• _The task_: Below are records with pictures in them. Output exactly the lines from the one with "Viewport: 1024px width, 561px" through the one with "Task: Check the Fornecedores module checkbox", both included, and leave every picture out; give only those lines.

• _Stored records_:
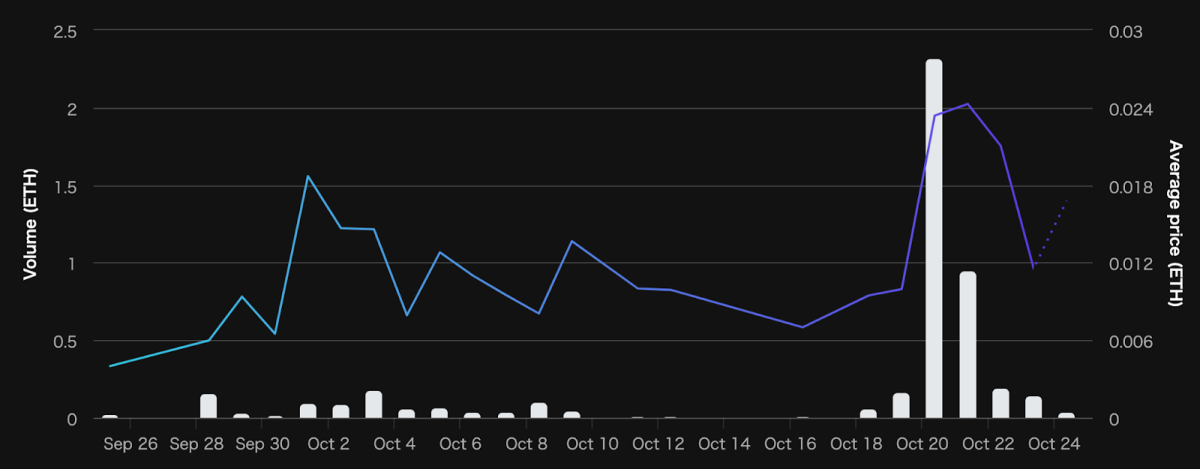This screenshot has width=1200, height=469.
Task: Click the price line low on Oct 16
Action: (802, 327)
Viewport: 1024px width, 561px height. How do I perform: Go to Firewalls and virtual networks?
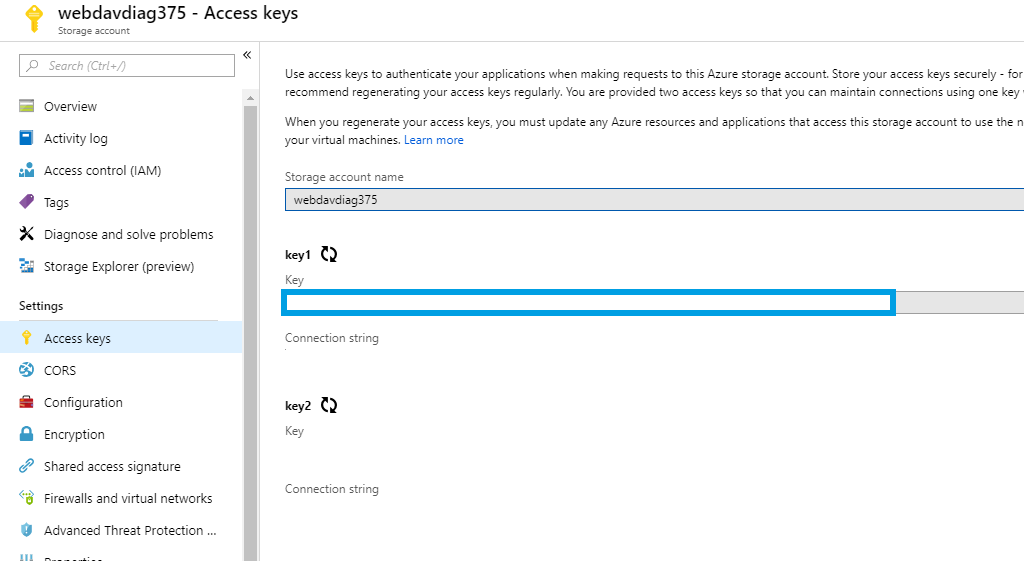(128, 499)
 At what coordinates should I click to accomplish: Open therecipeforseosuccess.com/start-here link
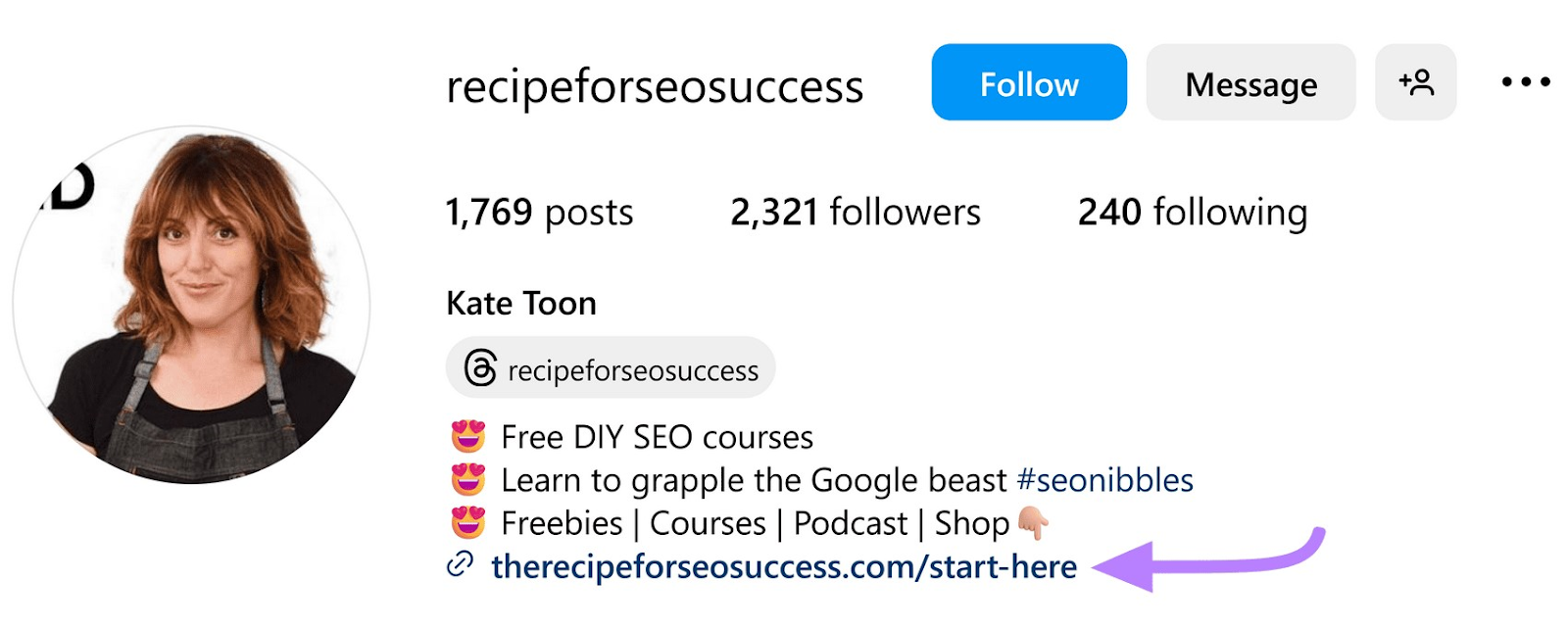tap(783, 566)
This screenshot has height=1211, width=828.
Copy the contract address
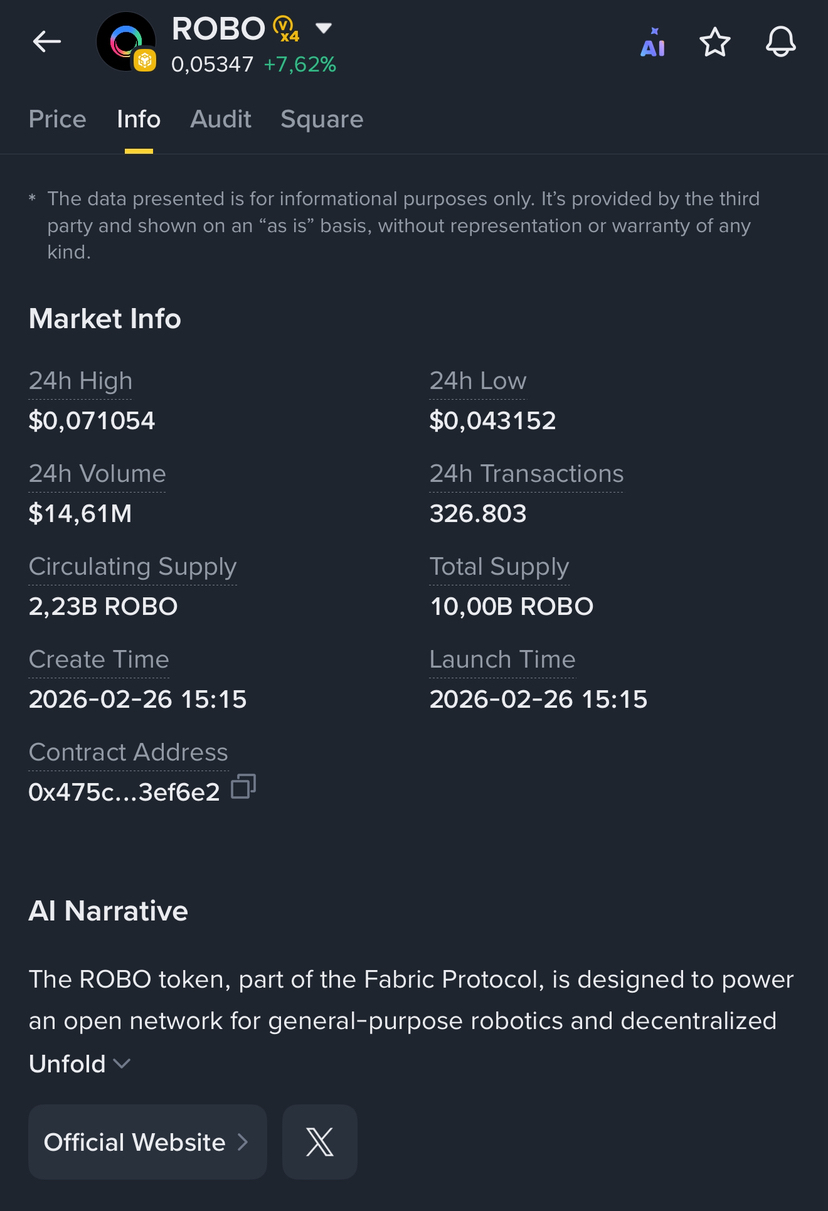click(x=243, y=788)
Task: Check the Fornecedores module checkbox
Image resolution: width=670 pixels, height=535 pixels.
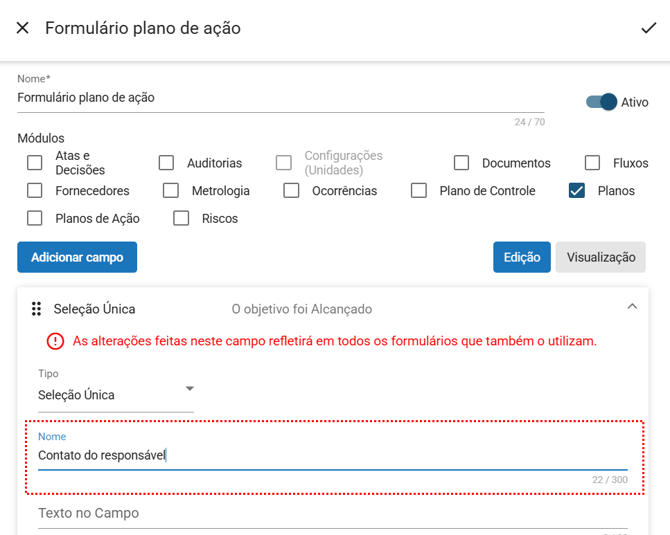Action: 35,191
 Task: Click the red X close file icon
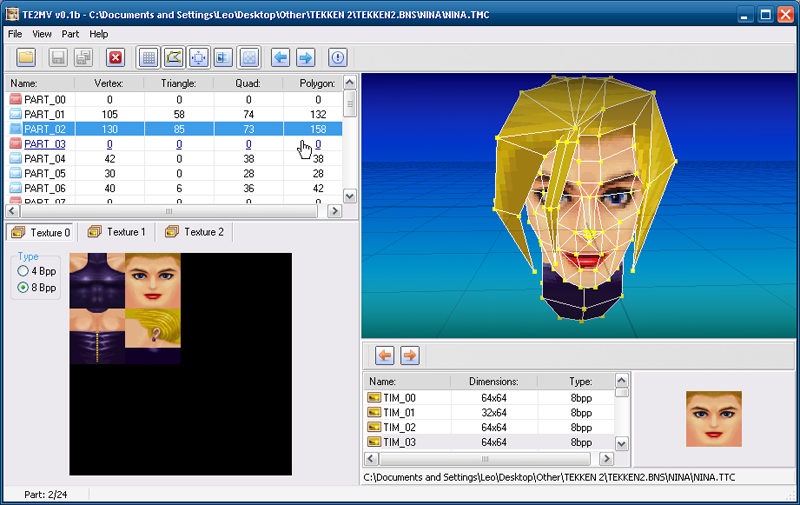[115, 58]

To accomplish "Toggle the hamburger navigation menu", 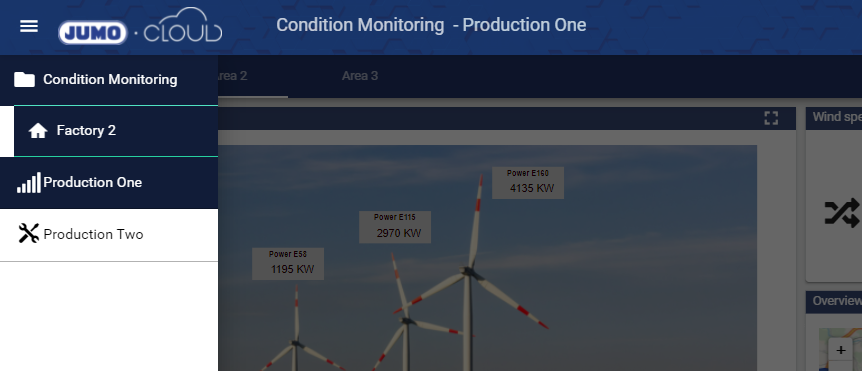I will (29, 26).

• _Problem solution_:
Viewport: 1024px width, 561px height. How do I perform: Go to Firewalls and virtual networks?
(128, 499)
 At what coordinates should I click to accomplish: Open therecipeforseosuccess.com/start-here link
tap(783, 566)
This screenshot has height=1211, width=828.
Copy the contract address
click(x=243, y=788)
Task: Check the Fornecedores module checkbox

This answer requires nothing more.